Given entries -
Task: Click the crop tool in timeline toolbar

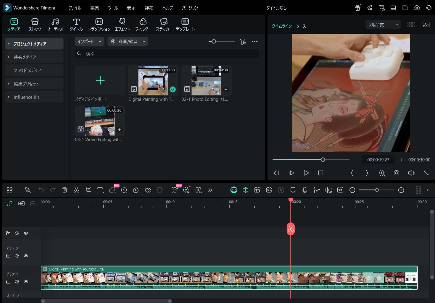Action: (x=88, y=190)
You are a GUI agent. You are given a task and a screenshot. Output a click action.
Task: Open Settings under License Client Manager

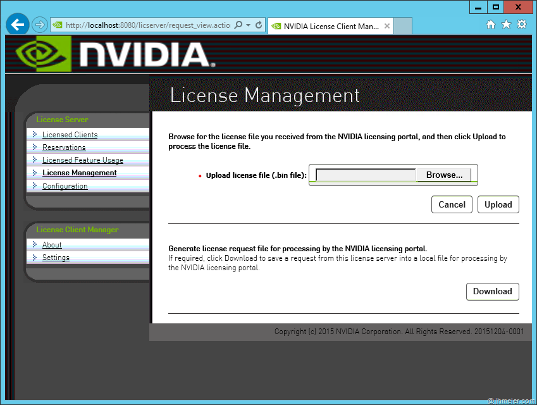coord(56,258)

Instructions to follow - Omitting all pictures, copy the preceding entries without any alteration.

Task result -
Task: Click the crop tool in timeline toolbar

Action: (x=88, y=190)
You are a GUI agent. You are given a task and a screenshot. Output a click action.
Task: Open Settings under License Client Manager

coord(56,258)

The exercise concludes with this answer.